Das Forscherteam experimentiert derzeit mit verschiedenen Habitaten für die Seepferdchen. Mal viel, mal wenig Seegras, an denen sich die Knochenfische festhalten können. Ein Aquarium wird mit der frischen Ernte aus dem Teich bestückt. In den anderen Aquarien sind auch blaue Büschel angebracht. Kein echtes Seegras, sondern dünne Nylonseile. «Der Verlust der Seepferdchen in der Ria Formosa hat viele Gründe: Klimawandel, Tourismus, Lärmbelästigung, die gezielte Jagd auf die Tiere. Den weitaus größten Einfluss aber hat die Zerstörung des Lebensraums. Wir wollen herausfinden, wie wir diesen Lebensraum – allen voran die Seegraswiesen – möglichst schnell und naturgetreu wiederherstellen können.»

Die Versuche zeigen, dass Seepferdchen auch künstliche Habitate akzeptieren. Bislang wurden 100 Quadratmeter aus umweltverträglichem «Sisal-Seegras» in einem der beiden Meeresschutzgebiete installiert. 2022 soll diese Fläche verdoppelt werden, um langfristig ein möglichst großes Cluster aus «marinen Kinderstuben» zu schaffen, in denen sich Organismen aller Art gefahrlos entwickeln können, sagt Palma.

Seepferdchen halten sich in freier Natur gerne an Seegräsern fest. © João Rodrigues
Jorge Palma und sein Team versuchen, die Seepferdchenpopulation zu retten. © João Rodrigues

Vergangenen November wurden 60 in Aquarien gezüchtete Seepferdchen in die Lagune ausgewildert. Ein Novum in der Geschichte Portugals. Für Miguel Correia ist das jedoch der falsche Fokus. Correia arbeitete 15 Jahre gemeinsam mit Palma am Seepferdchenprojekt. 2021 wechselte er zum Forschungs- und Innovationszentrum Mare in Lissabon, verfolgt die Geschehnisse an der Algarve jedoch weiter. «Seepferdchen zu züchten ist extrem aufwändig, teuer und nur unter Optimalbedingungen erfolgversprechend. Das sollte das letzte Mittel der Wahl sein. Welchen Unterschied machen außerdem 60 Tiere in einer Population von knapp 100 000», fragt Correia. Er hätte es zielführender gefunden, das ohnehin knappe Forschungsgeld in die Lösung des dringendsten Problems zu investieren: die Bekämpfung der Fischerei mit Grundschleppnetzen in der Lagune. Außerdem solle man endlich Informationstafeln und Überwachungssysteme an den Meeresschutzgebieten installieren.

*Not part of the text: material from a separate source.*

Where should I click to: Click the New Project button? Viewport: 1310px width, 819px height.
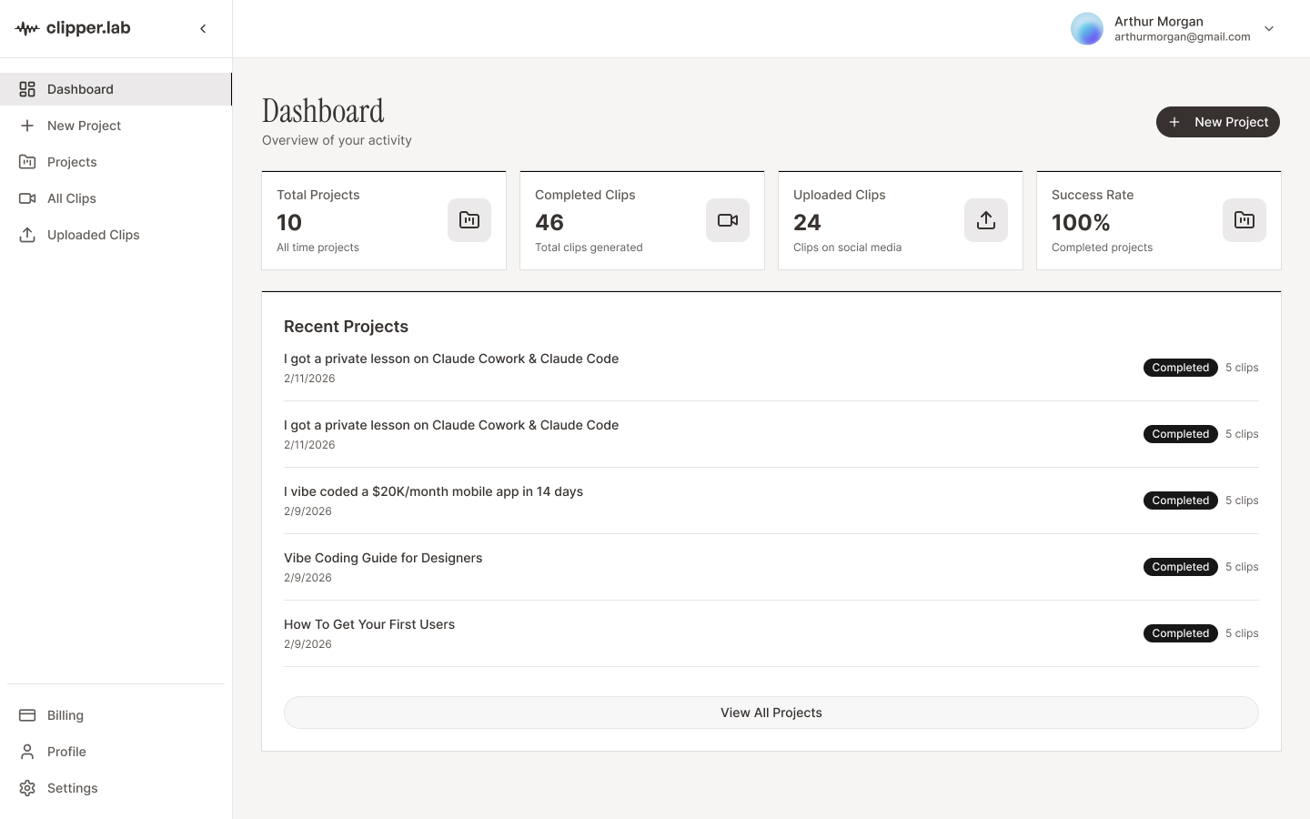point(1217,121)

Über Kameras habe Palma nachgedacht. «Doch wer soll die permanent beobachten und vor Diebstahl und Vandalismus schützen? Das ist keine Aufgabe der Forscher:innen und der Polizei fehlt das Personal.» Das Zuchtprogramm verteidigt er. Sagt, man müsse wissen, ob sich die ausgesetzten Tiere in der Lagune ansiedeln. Dennoch will auch er den Fokus künftig stärker auf den Schutz und Erhalt des Habitats richten. Eigentlich auch eine Aufgabe der portugiesischen Umwelt- und Naturschutzbehörde ICNF. Von deren Algarve-Beauftragtem, Castelão Rodrigues, wollten wir wissen, was der ICNF zum Schutz der Seepferdchen unternimmt. Bis heute blieben unsere Anfragen unbeantwortet.

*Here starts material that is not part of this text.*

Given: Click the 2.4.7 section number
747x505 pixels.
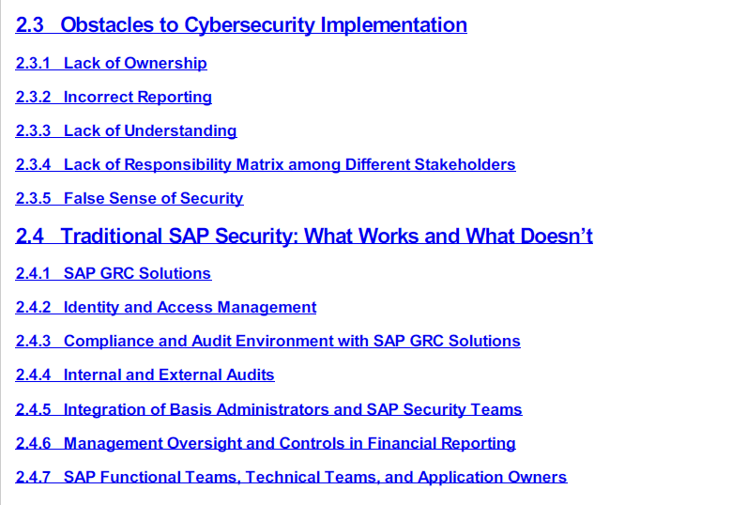Looking at the screenshot, I should [33, 477].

Die Polizei wird permanent beobachtet

Dunst hängt über der Lagune wie ein schweres, feuchtes Tuch. Es ist kurz vor Mitternacht. André Morais kneift die Augen zusammen, beugt sich ein Stück nach vorn. «Was ist das?», fragt der Kommandant der Marinepolizei seine Kolleg:innen. Er wartet keine Antwort ab. «Schaltet die Lichter aus.» Die Silhouette, die der 45-Jährige knapp 100 Meter vor sich sieht, ist in fast völliger Dunkelheit und gegen das Mondlicht kaum auszumachen. Ein kurzes Handzeichen von Morais, schon steuert sein Skipper näher an das Zielobjekt heran. Einzig das sonore Grollen der Motoren und seichtes Wellenplätschern durchbrechen die angespannte Stille.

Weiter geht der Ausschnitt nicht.